Generally, we define iron-deficiency anemia in pregnancy as a hematocrit level of 30% (or a hemoglobin level less than 10mg/dL) in the third trimester. But remember, pregnancy does weird things to the body. For example, your plasma levels will increase more than your red blood cells, which can skew your lab results.
Don’t be surprised if your lab report suggests your hemoglobin or hematocrit is too low – the standard guidelines are meant for non-pregnant adults. Most Ob/Gyn providers will repeat the test in the third trimester to make sure you’re not anemic when you deliver. The timing gives us a chance to do some last minute intensive iron supplementation if necessary.
2. Read supplement labels
The label on your prenatal vitamins should list the amount of elemental iron in each dose. Look for the word “ferrous,” which might appear as one of the following names for elemental iron:
- Ferrous gluconate
- Ferrous sulfate
- Ferrous fumarate
It doesn’t matter what form of iron you take – all are effective. Generic and brand name iron supplements usually work equally well. I encourage women to try different formulations until they find one they tolerate. Remember, iron only works if you actually take it.
Taking too much iron is unlikely to harm you or your growing fetus. If you’re concerned talk with your doctor about optimizing your dosage.
3. Handle one issue at a time
Taking iron supplements can make morning sickness symptoms worse during the first trimester. If you’re struggling with nausea and vomiting, you can wait a few weeks for it to subside before you try taking iron again.

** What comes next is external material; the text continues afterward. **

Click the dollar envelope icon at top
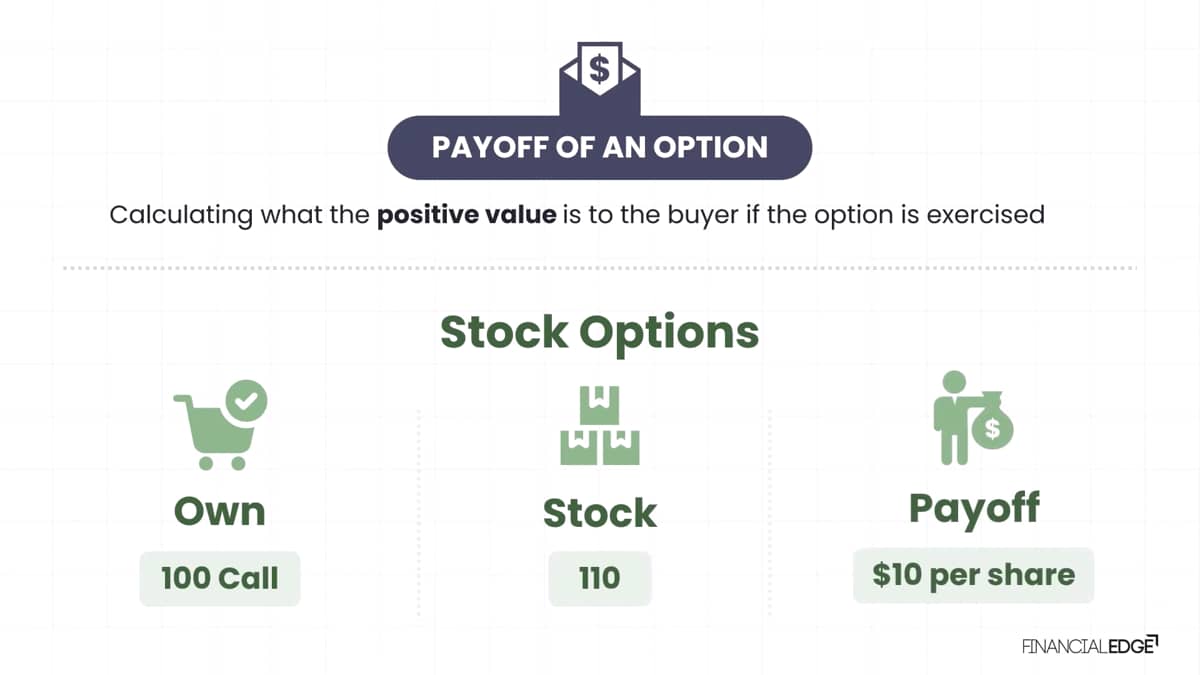Viewport: 1200px width, 675px height. tap(599, 75)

We’d much rather have patients successfully manage morning sickness early on – there’s plenty of time for iron supplements to work in the second and third trimesters.
4. Keep things moving
If iron worsens constipation, add iron-rich foods that also provide fiber to your diet, such as beans, spinach, and fortified whole-grain cereals. However, we don’t recommend relying on food alone to get the total iron you need in pregnancy.

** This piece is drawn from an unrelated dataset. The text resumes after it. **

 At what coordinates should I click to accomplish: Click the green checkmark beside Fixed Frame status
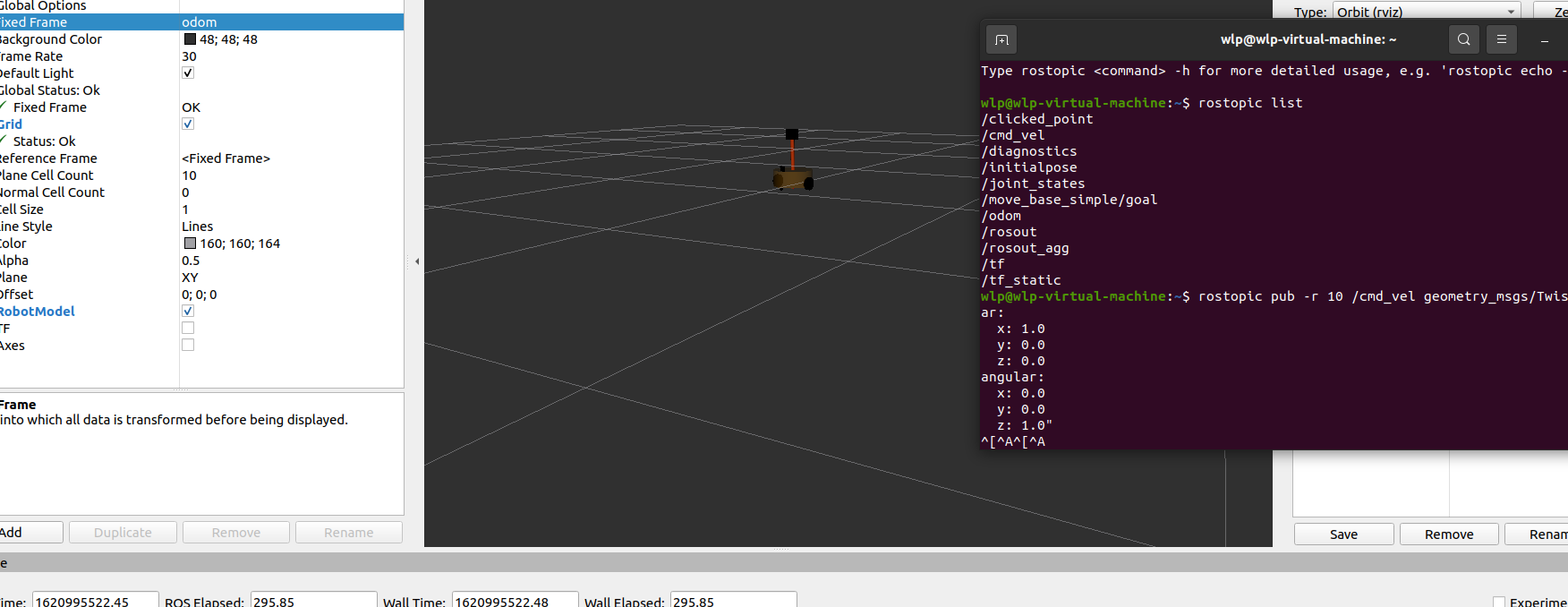[x=4, y=107]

For persistent constipation, try a stool softener like docusate sodium. Some iron supplements come as a stool softener combination. Or consider increasing fiber in your diet or taking a fiber supplement.
5. Find a formulation that works
If you have trouble swallowing pills, try a liquid or chewable iron supplement. Just check the label to know how much you have to take to meet the daily recommended target of 30mg of elemental iron.

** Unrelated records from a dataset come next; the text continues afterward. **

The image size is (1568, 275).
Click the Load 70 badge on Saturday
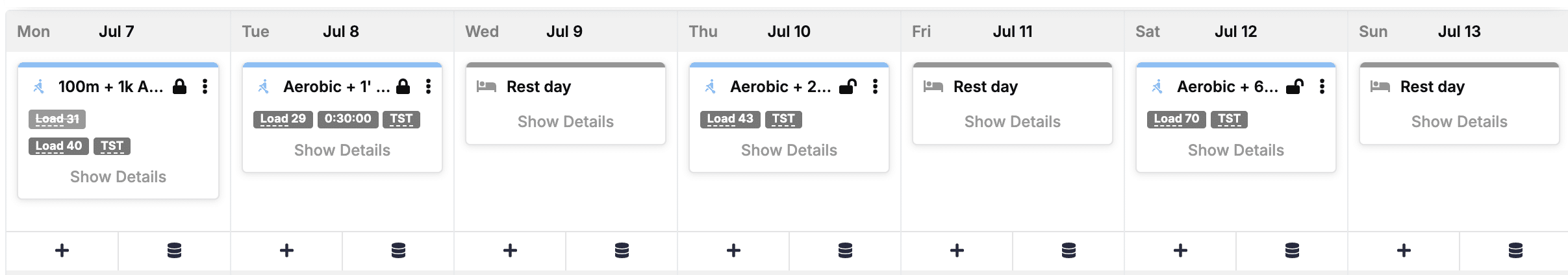[x=1176, y=119]
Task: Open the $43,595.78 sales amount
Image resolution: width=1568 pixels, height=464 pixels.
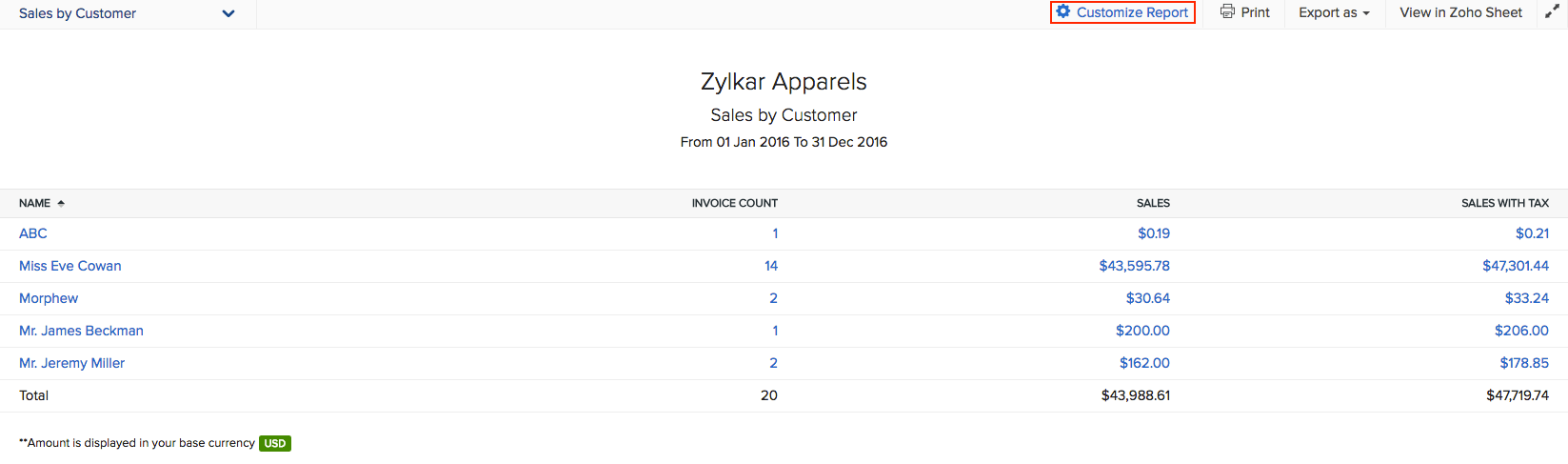Action: [x=1134, y=266]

Your doctor might recommend an IV infusion to help improve these symptoms or even more importantly, to increase blood volume as delivery gets closer.
6. Pump postpartum iron
Don’t throw out those iron pills once the baby arrives! You will most likely need to take them for a few more weeks to replace blood lost during childbirth. This is especially important if you had excessive blood loss with your delivery.
Taking iron is one of the most important things you can do for your growing baby – and for your own health.